> WHAT YOU SHOULD DO
Rewrite the lines below, replacing "screenshot" with "screen capture" everywhere and leaving everything else unchanged. Leave out the pictures.
[START]
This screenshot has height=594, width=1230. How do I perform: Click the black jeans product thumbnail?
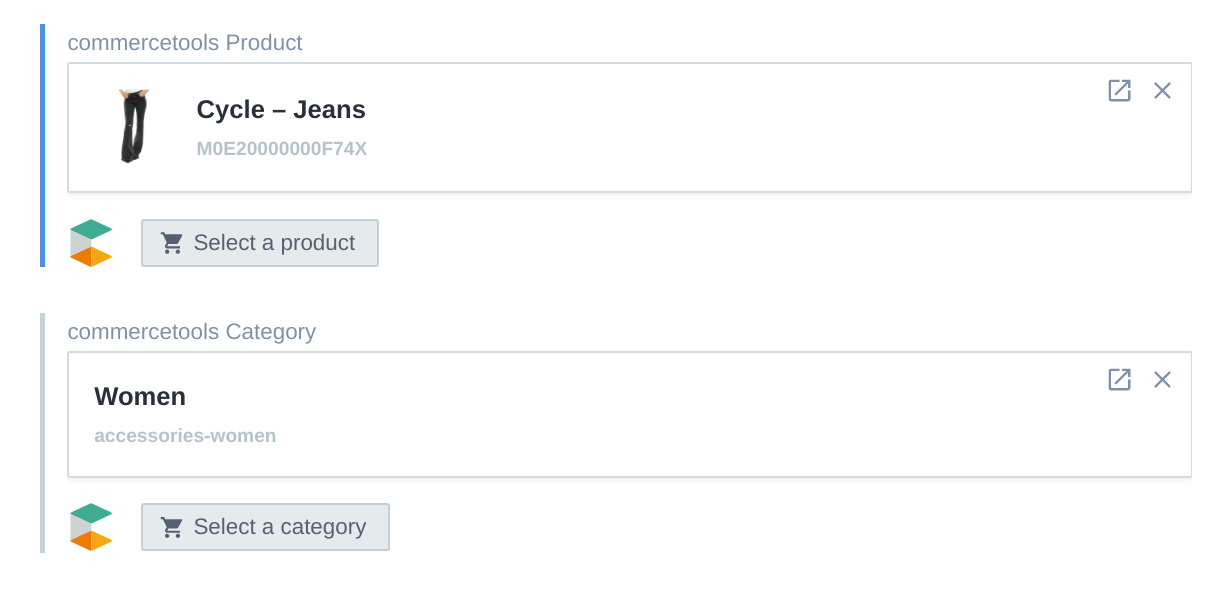tap(133, 126)
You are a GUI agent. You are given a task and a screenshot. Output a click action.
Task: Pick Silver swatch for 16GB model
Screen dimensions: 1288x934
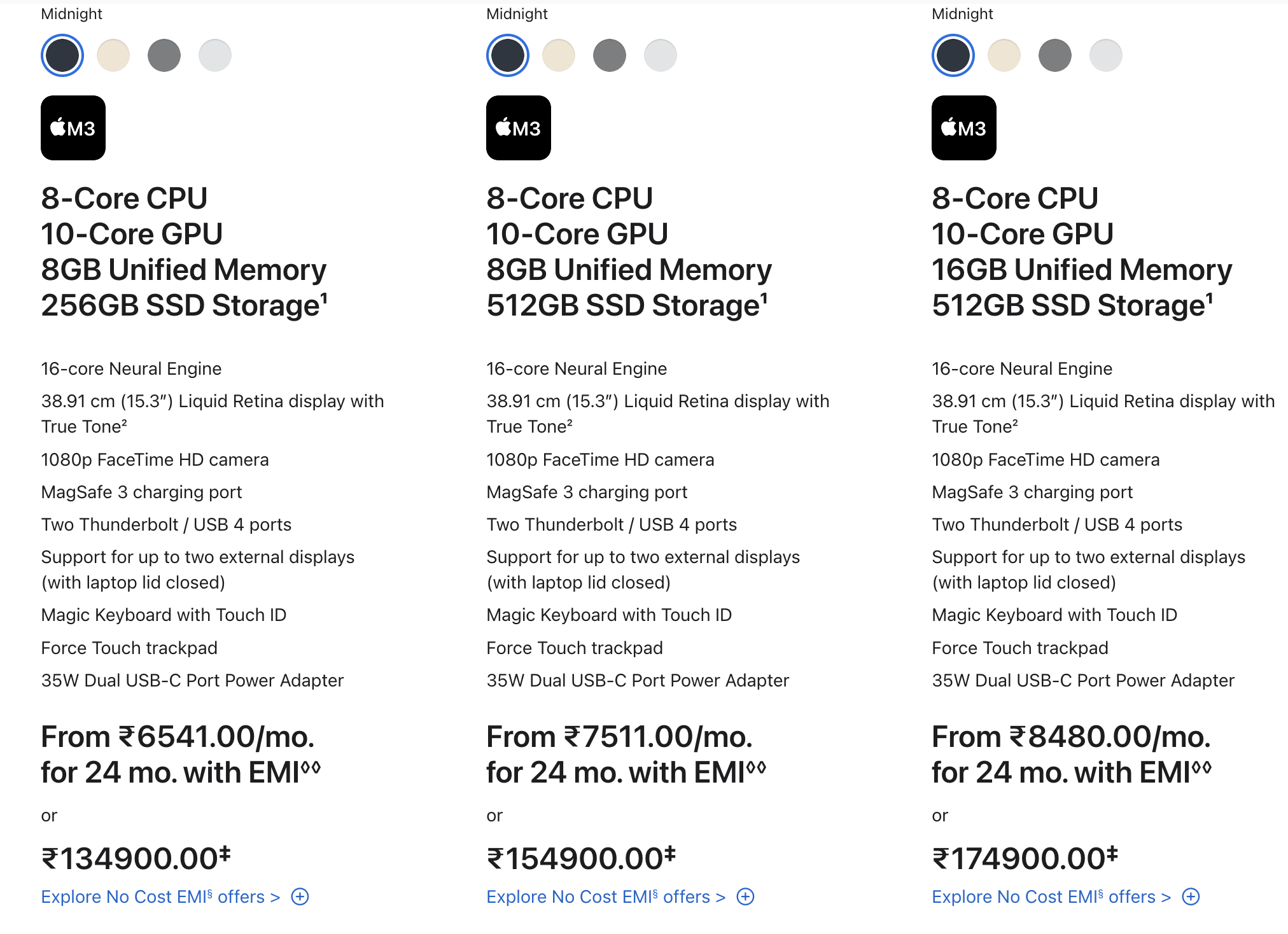[1106, 55]
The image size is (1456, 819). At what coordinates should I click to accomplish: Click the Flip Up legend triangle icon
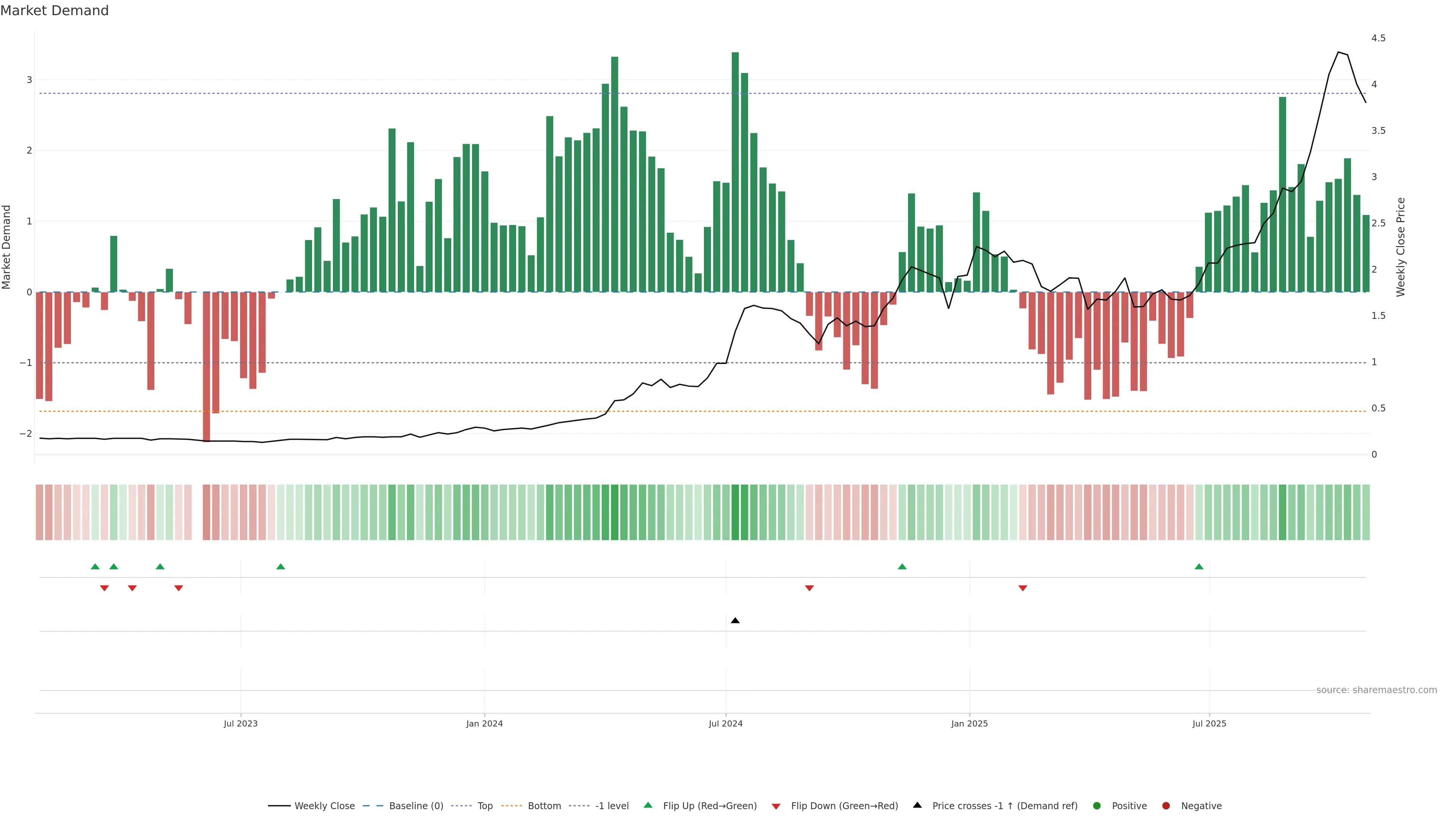[648, 805]
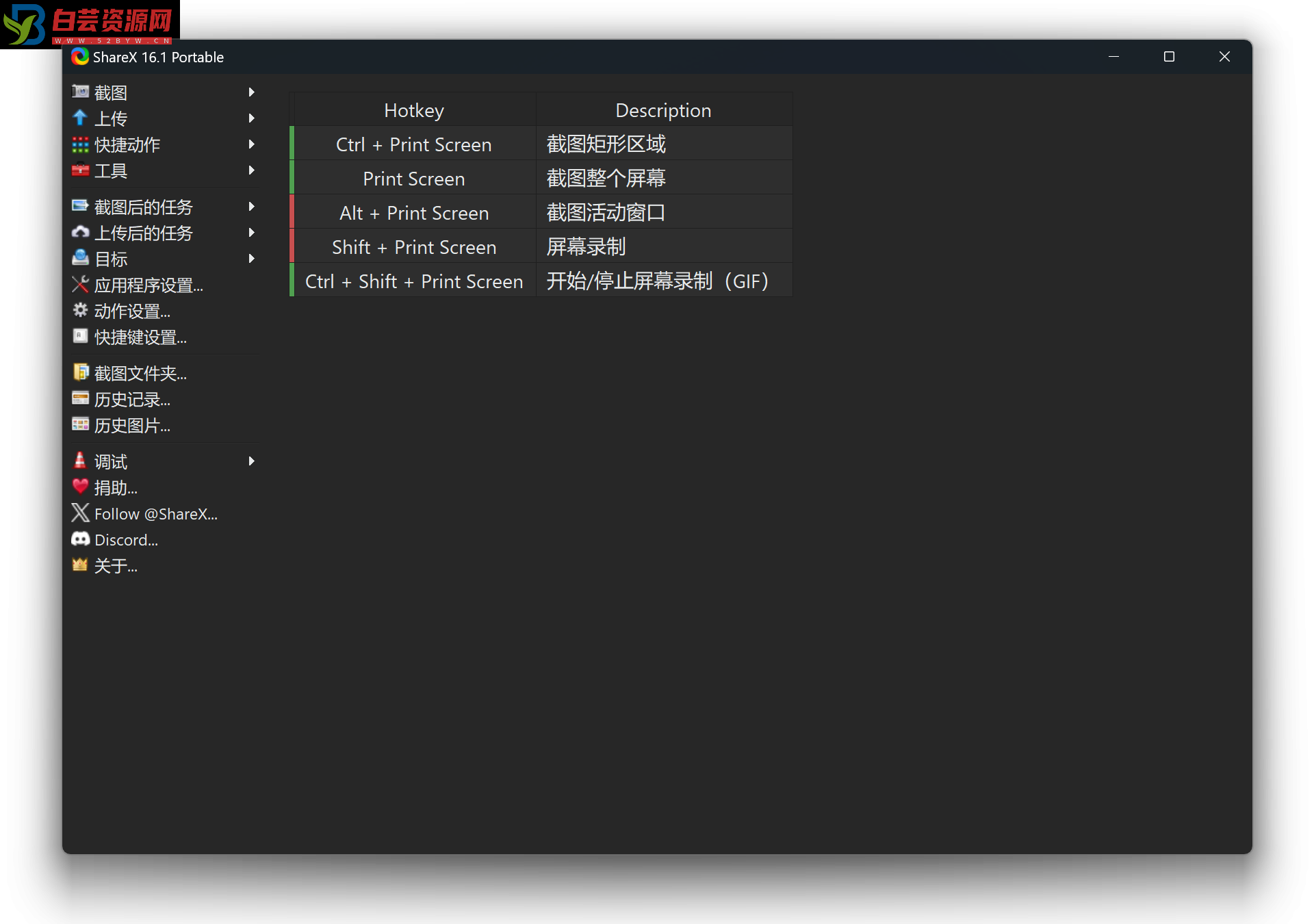Click the 上传 (Upload) menu icon
Viewport: 1314px width, 924px height.
(81, 118)
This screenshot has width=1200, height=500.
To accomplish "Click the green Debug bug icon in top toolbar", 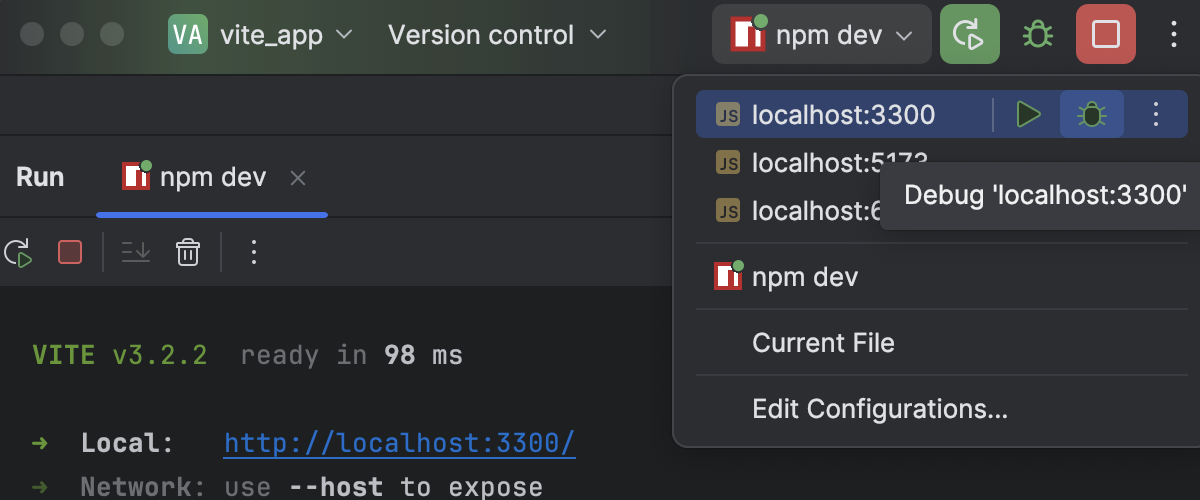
[END]
> FINAL RESULT
This screen capture has height=594, width=1230. How do I perform: Click the black jeans product thumbnail?
tap(133, 126)
You are a GUI agent. You are given a task and a screen capture. Output a click action.
Task: Pick Silver swatch for 16GB model
Screen dimensions: 1288x934
[1106, 55]
The image size is (1456, 819). At what coordinates should I click to accomplish: Click the Flip Up legend triangle icon
[648, 805]
Click the 上传 (Upload) menu icon
Viewport: 1314px width, 924px height.
(81, 118)
This screen capture has width=1200, height=500.
To accomplish "Click the green Debug bug icon in top toolbar", 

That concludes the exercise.